_WHAT IS EXPECTED_
Repeat all of the material below word for word, leaving out the pictures.

Start of INPUT

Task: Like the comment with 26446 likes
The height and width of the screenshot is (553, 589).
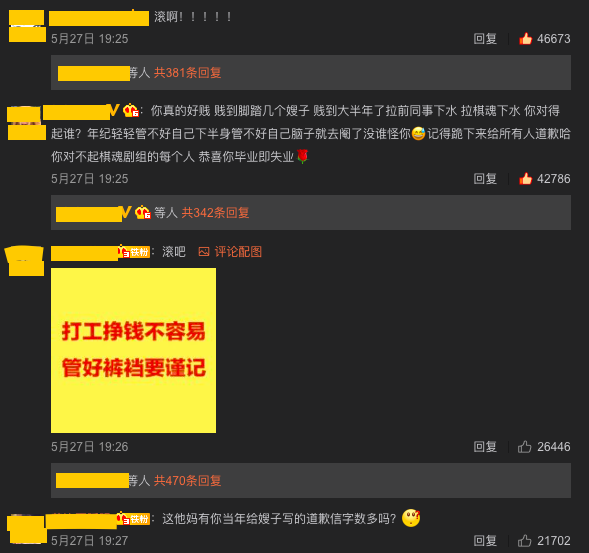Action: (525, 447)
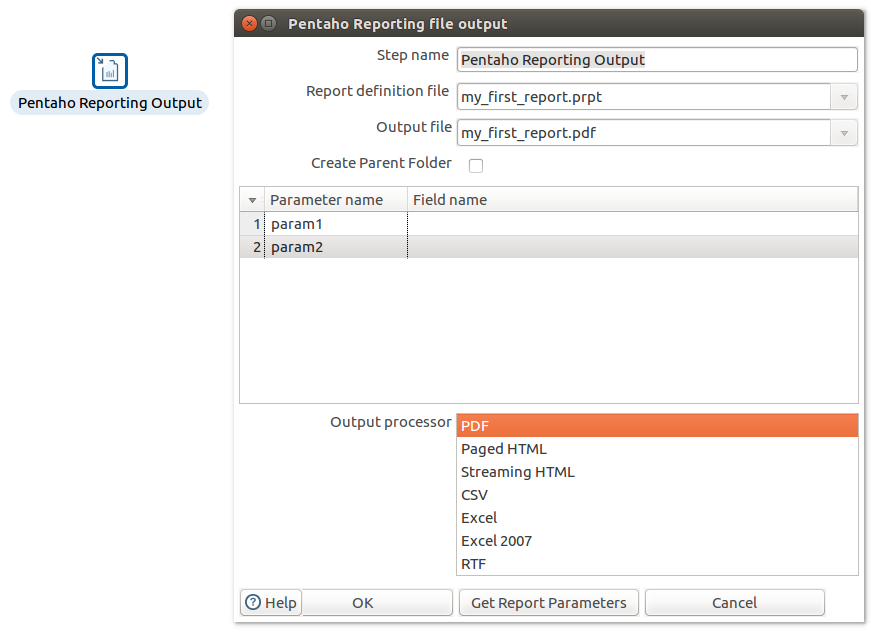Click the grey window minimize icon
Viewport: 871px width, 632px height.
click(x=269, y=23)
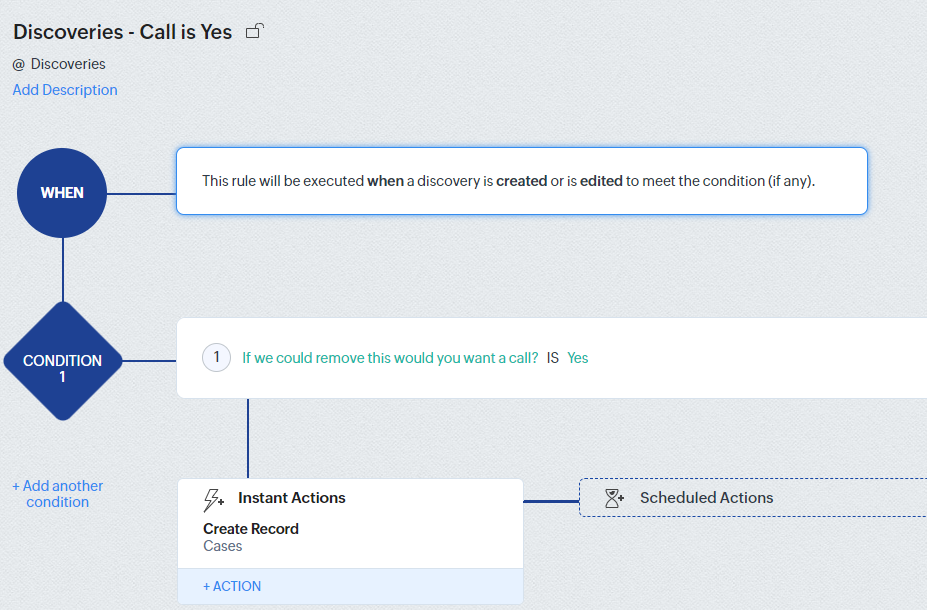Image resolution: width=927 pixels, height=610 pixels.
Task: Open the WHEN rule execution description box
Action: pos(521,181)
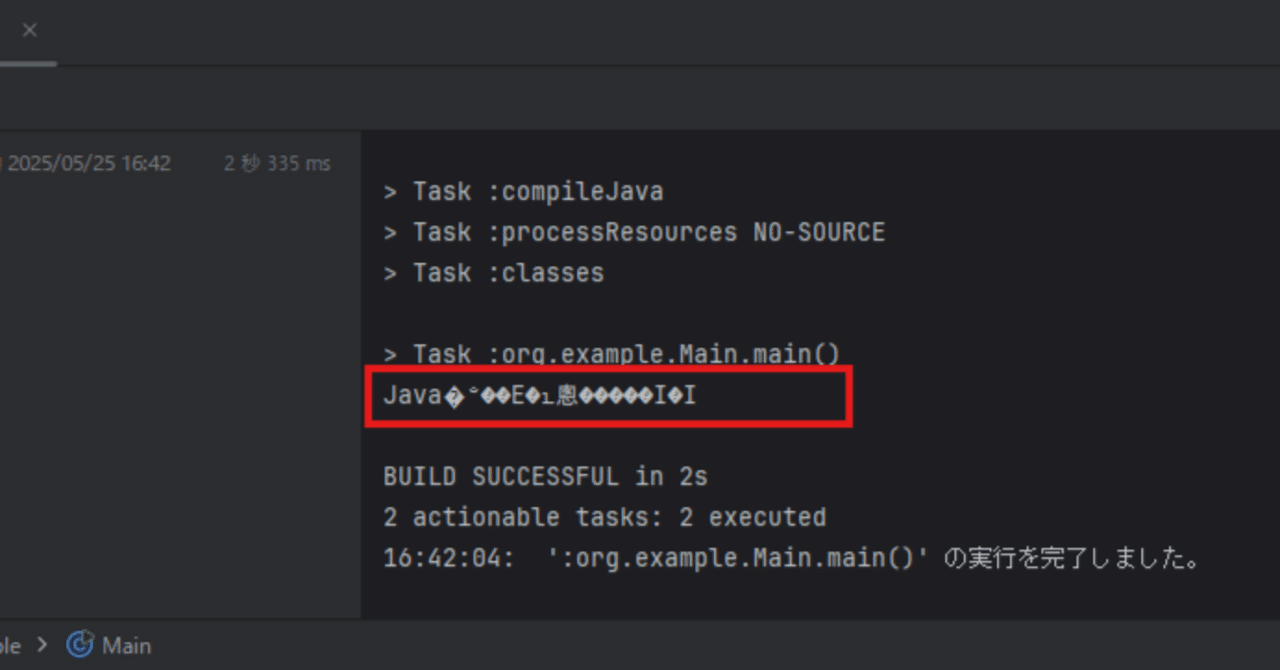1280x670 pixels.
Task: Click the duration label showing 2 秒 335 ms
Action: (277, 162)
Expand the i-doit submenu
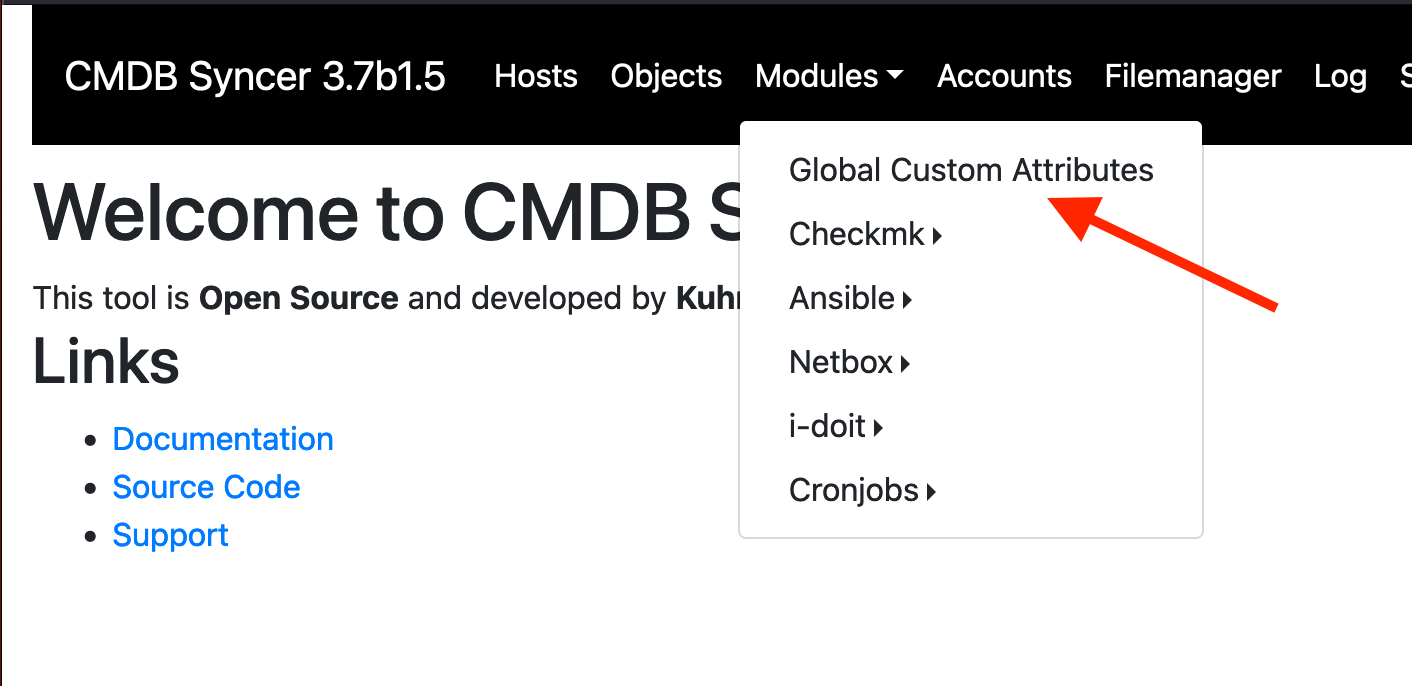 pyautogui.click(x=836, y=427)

End of INPUT

_THE RESULT_
Task: Like the comment with 26446 likes
The height and width of the screenshot is (553, 589).
Action: (525, 447)
Click the grey window minimize icon
Viewport: 871px width, 632px height.
click(x=269, y=23)
Image resolution: width=927 pixels, height=610 pixels.
Task: Open the WHEN rule execution description box
Action: pos(521,181)
1280x670 pixels.
Task: Click the duration label showing 2 秒 335 ms
Action: (277, 162)
Expand the i-doit submenu
 pyautogui.click(x=836, y=427)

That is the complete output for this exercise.